No alto da Voluntários

Publicado no jornal Diário Popular, 1°/04/2021 - Pelotas/RS

Subir a Voluntários sempre me deixava em estado de expectativa. Sair de casa naquela direção significava algo de diferente, alguma coisa especial, fora da rotina, quando era criança e adolescente.


Sempre houve uma certa fascinação em subir a rua Voluntários da Pátria. De fato, coisas encantadas me esperavam para aqueles lados. Percorri seu caminho pra ir à revistaria comprar gibis da Turma da Mônica – conforme o orçamento do pai e da mãe permitisse. A revistinha chegava a custar R$ 2,00, o suficiente pra comprar, em 1994, meio quilo de carne, duas latas de refrigerante ou três litros de leite, por exemplo (ok, confesso, tive que pesquisar no Google). Quantos aí também aprenderam a ler com a Mônica, e começaram a desenvolver o gosto pela leitura?

Lá pra cima também tinha, numa esquina, a locadora de filmes, primeiro com acervo em VHS, e depois, em DVD. As novas gerações não saberão o que é chegar tarde demais, no final de semana, ansiosa para alugar um esperado lançamento, e todas as cópias já terem sido locadas. Competição e frustração após longos meses de espera por um novo título.
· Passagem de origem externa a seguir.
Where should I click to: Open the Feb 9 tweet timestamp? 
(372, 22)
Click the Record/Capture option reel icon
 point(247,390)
Subi a Voluntários inúmeras vezes pra comer empada de massa podre e bombom de leite condensado com uva, na lancheria da Feira, com a mãe. Pra colocar aparelho nos dentes, o que incluiu infindáveis visitas ao dentista para manutenções durante anos na adolescência. Pra escolher material escolar. Pra comprar roupa de aniversário. Uma variedade de soluções estava no alto da Voluntários.

Preciso dizer que, pra visitar a vó, ia de carro com o pai, porque lá era um pouco mais longe... Na casa da vó, o pátio comprido era (e continua sendo) meu lugar preferido. É daquelas casas antigas, com uma fachada estreita – e, diga-se de passagem, tombada, já há alguns anos –, mas imensa lá para os fundos.
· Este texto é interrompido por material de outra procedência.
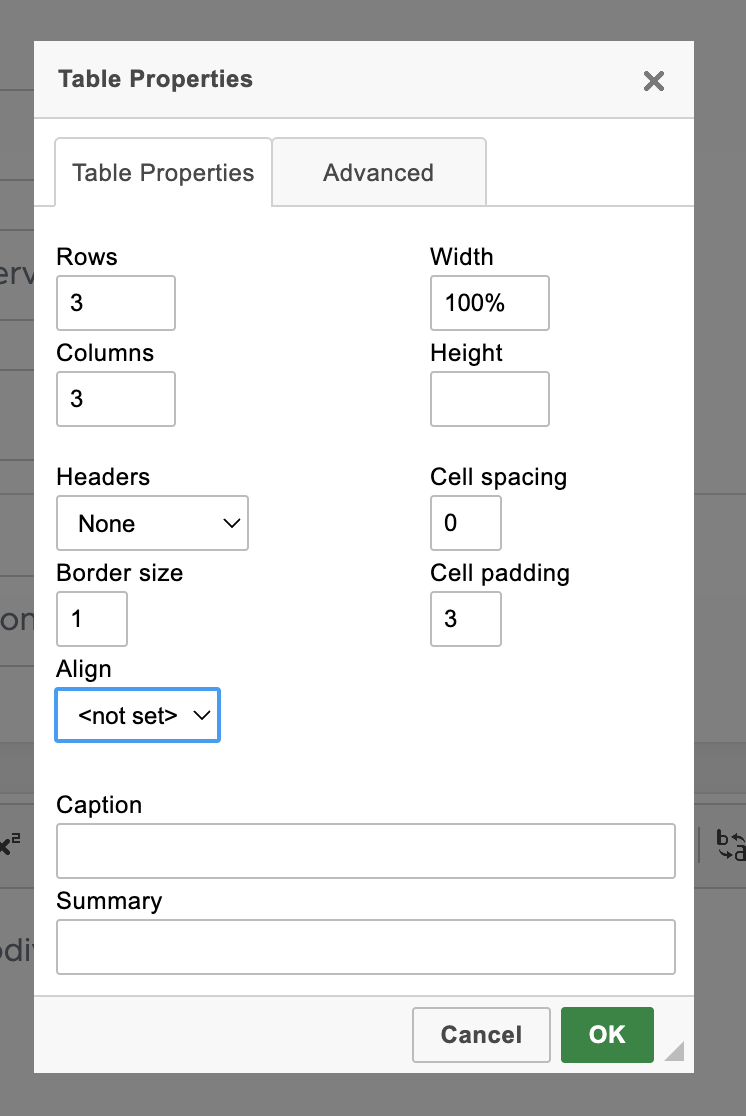
Task: Click the Replace icon in the editor toolbar
Action: pos(732,845)
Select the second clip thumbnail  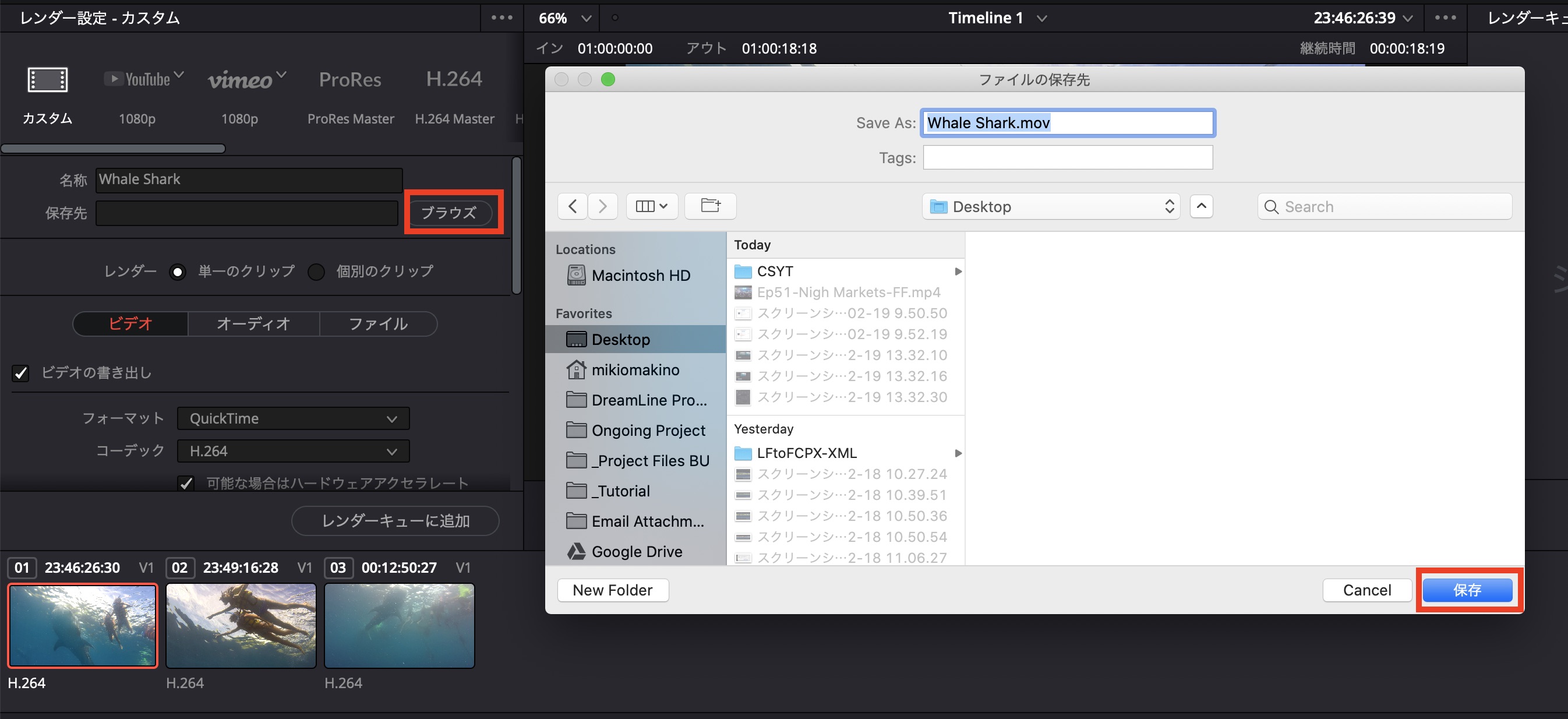click(241, 625)
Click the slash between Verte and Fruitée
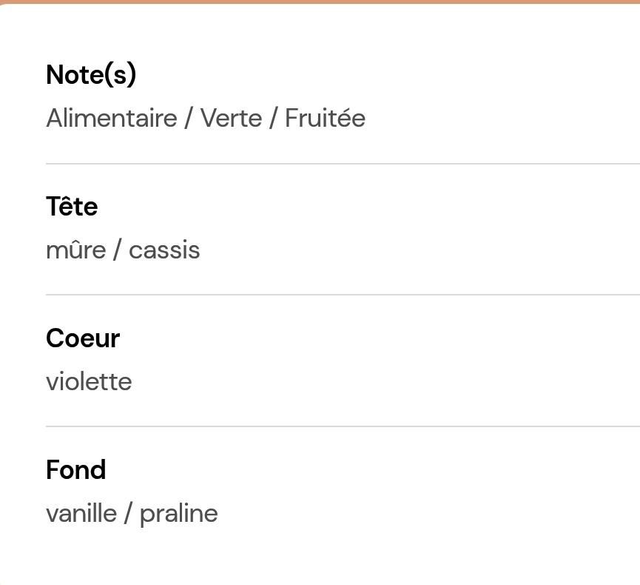Image resolution: width=640 pixels, height=585 pixels. [x=273, y=118]
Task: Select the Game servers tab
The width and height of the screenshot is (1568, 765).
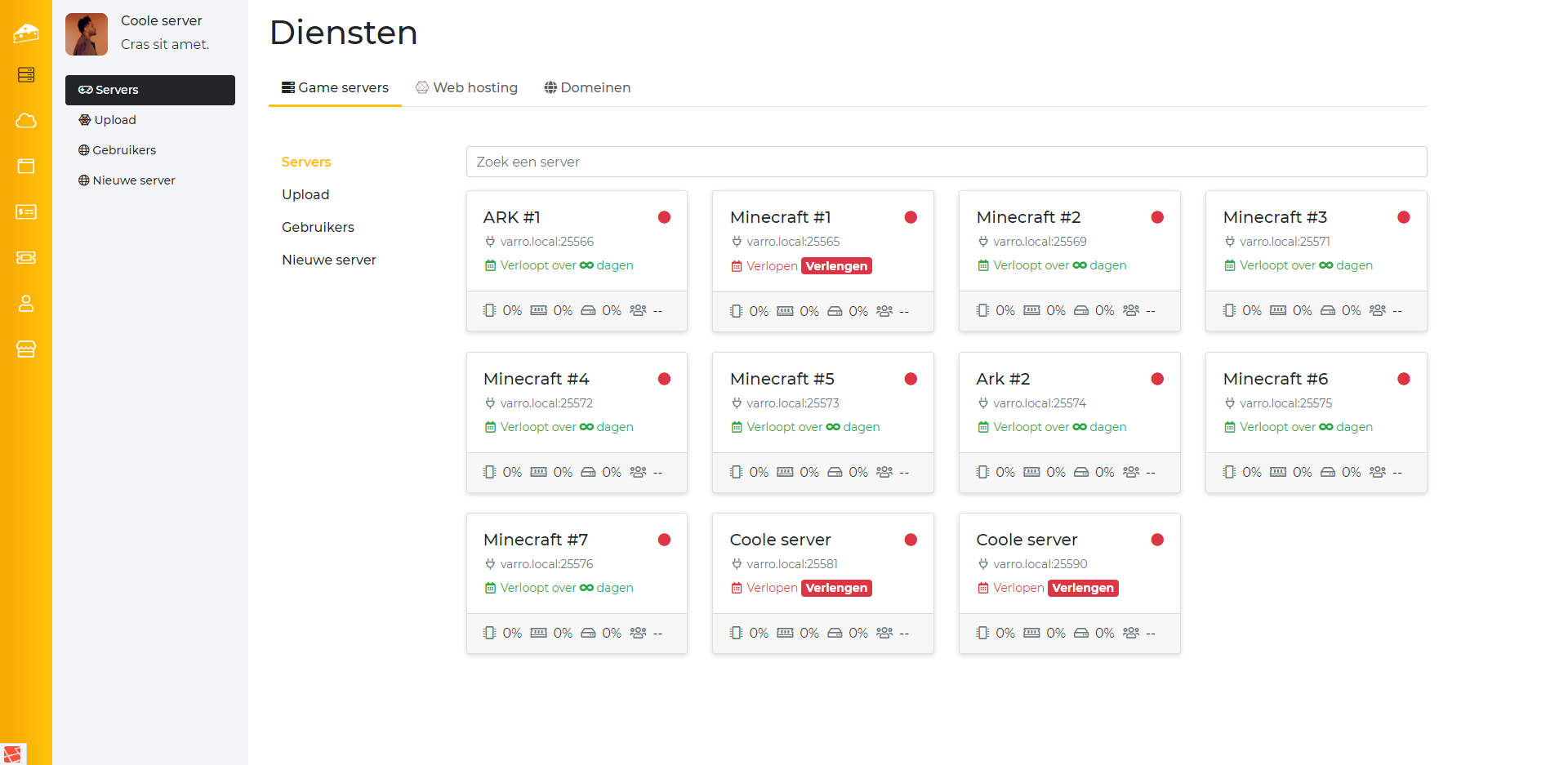Action: click(x=335, y=87)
Sua extensão ficava ainda maior aos olhos de uma criança, percebo hoje. No pátio, brincava de pular corda, andava de patins, observava as plantinhas e acompanhava as formigas subindo a parede até a janela, à procura de doçuras feitas pela vó. Aliás, na cozinha encantada dela, tudo tinha e ainda tem sabor singular: desde o pão com manteiga até o bolo de chocolate, desde o macarrão com carne até o doce de leite caseiro. São tantas as boas lembranças quantas são as vezes em que quero voltar ao ponto mais alto da Voluntários, a casa da vó.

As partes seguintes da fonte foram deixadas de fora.